2.  Gesù accoglie la provocazione  e risponde in due momenti. Innanzitutto (Lc 20,34-36) egli distingue nettamente «questo mondo» dall’«altro mondo», i «figli di questo mondo» e i «figli della risurrezione». Gli uni prendono moglie e marito e sono soggetti alla morte, gli altri non prendono moglie né marito e «nemmeno possono più morire… essendo figli della risurrezione… figli di Dio», il quale è l’eterno e il vivente. L’altro mondo non va dunque inteso come un prolungamento indefinito di questo,vi è certo una continuità  ma nella discontinuità. L’articolo di fede: «credo la risurrezione della carne» vuol dire fiducia nella risurrezione dell’«uomo carnale»,vale a dire fragile, terrestre e corruttibile in «uomo spirituale», vale a dire glorioso, celeste e incorruttibile (1Cor 15,35s) a similitudine di Gesù, «il quale trasfigurerà questo nostro misero corpo per conformarlo al suo corpo glorioso» (Fil 3,21). Gesù riprende temi dell’apocalittica giudaica e della dottrina farisaica ove si parla di risorti paragonabili alle stelle e simili agli angeli nel loro non procreare perché nel mondo che viene è Dio nella sua potenza a garantire vita e vita eterna: «Tu sei potente in eterno,Signore, fai rivivere i morti,sei grande nel salvare». Così la seconda delle Diciotto benedizioni quotidiane.

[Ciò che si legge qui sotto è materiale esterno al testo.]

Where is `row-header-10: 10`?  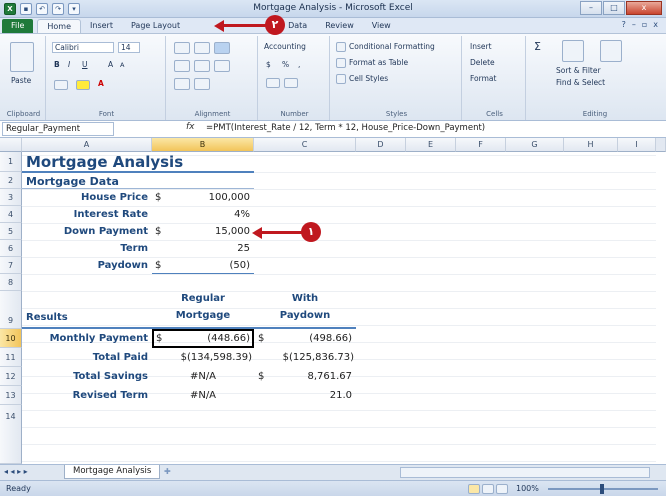 row-header-10: 10 is located at coordinates (11, 338). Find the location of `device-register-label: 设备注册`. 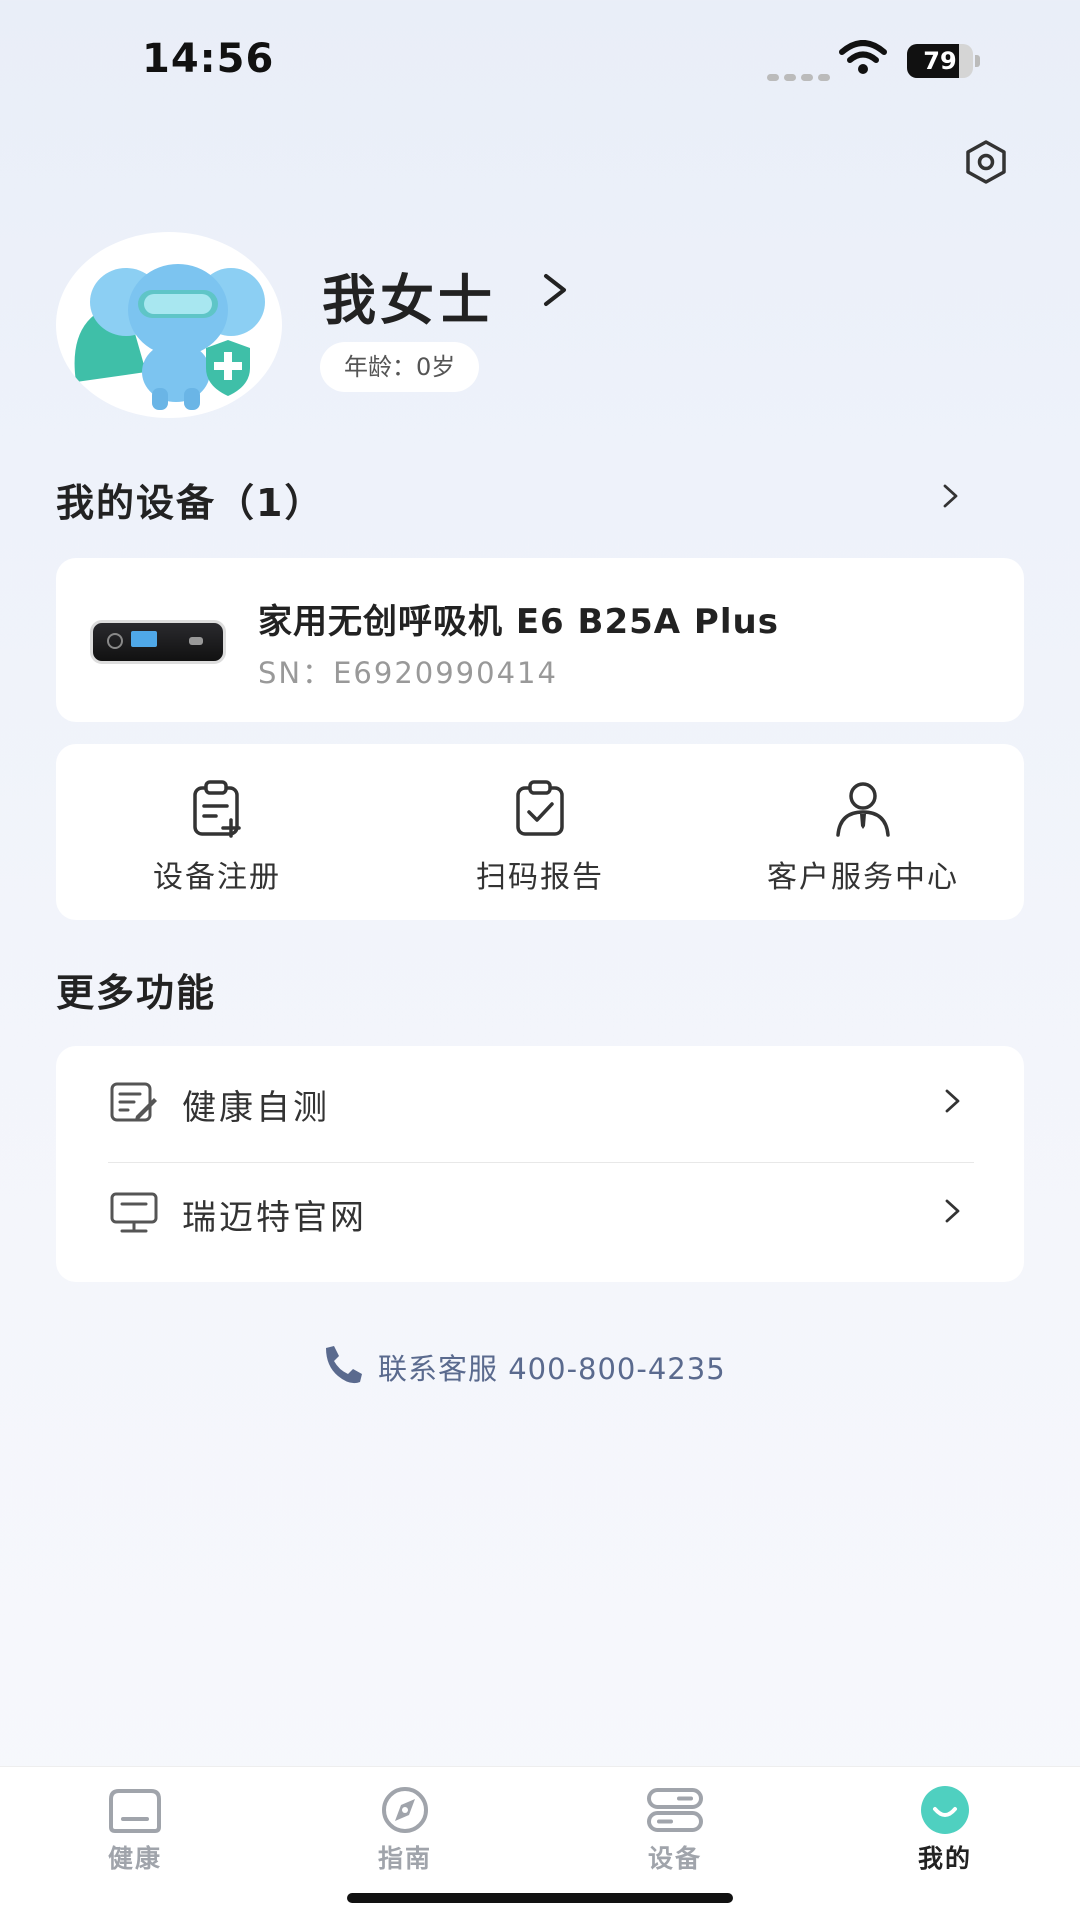

device-register-label: 设备注册 is located at coordinates (217, 878).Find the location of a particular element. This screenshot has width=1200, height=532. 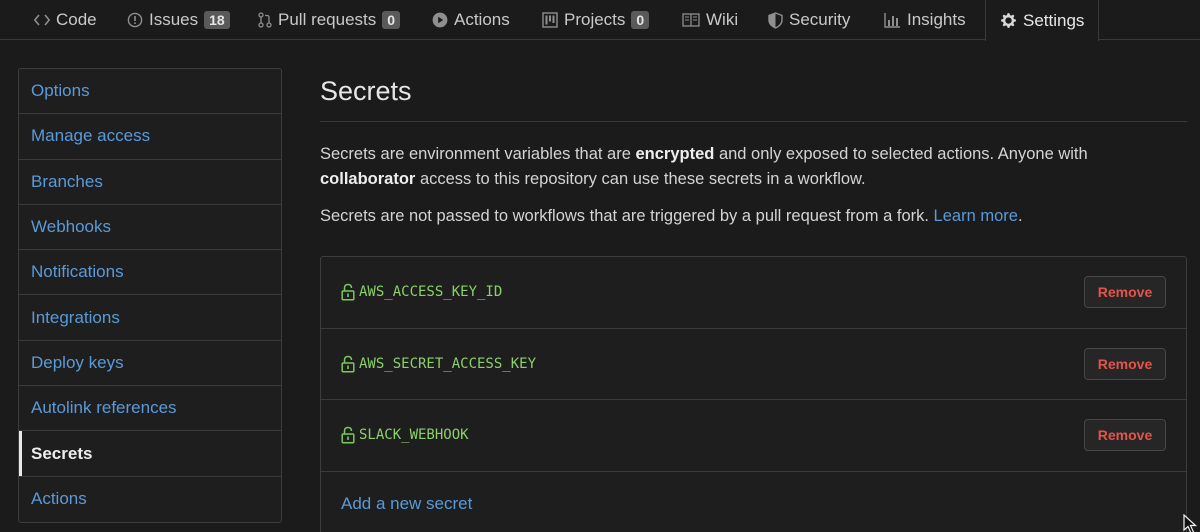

Ed eccoci introdotti alla seconda parte della risposta di Gesù, tesa a dimostrare che tutta la Scrittura testimonia la risurrezione dai morti ad opera della forza di un Dio che non limita la sua amicizia-alleanza al tempo presente, essa è eterna. Ne è prova Esodo 3,6 là ove è scritto : «Io sono il Dio di tuo padre, il Dio di Abramo, il Dio di Isacco, il Dio di Giacobbe. Dio non è il Dio dei morti, ma dei vivi; perché tutti vivono per lui» (Lc 20,37-38). Dio è, dice Gesù, al presente in rapporto con i suoi amici e i suoi amici con lui, cosa impossibile se fossero morti per sempre. Pensiamo a Mosè e a Elia che parlano con Gesù sul monte della trasfigurazione (Lc 9,28s). Pertanto, come già insegnava il rabbinismo, «non vi è pericope nella Legge in cui non ci sia la risurrezione dei morti. Il fatto è che non abbiamo in noi la forza di manifestarlo  con il commento».

3. Un messaggio sempre attuale che chiama a leggere il cammino umano come un viaggio-passaggio dalla morte alla vita.Dalla morte della non conoscenza di Dio alla risurrezione della conoscenza di lui (Gv 17,3) come Dio amante della vita; dalla morte di una esistenza nell’odio alla risurrezione di un esserci  nell’amore (1Gv 3,14), e dalla morte biologica alla risurrezione dell’io, del noi e del tutto in un corpo di luce, amati  bene per sempre – capaci di amare bene per sempre. Senza dimenticare che «giudicati degni dell’altro mondo e della risurrezione dai morti» (Lc 20,35) sono coloro che già nel qui e ora della storia vivono da risorti: amando e, se  credenti, pregando.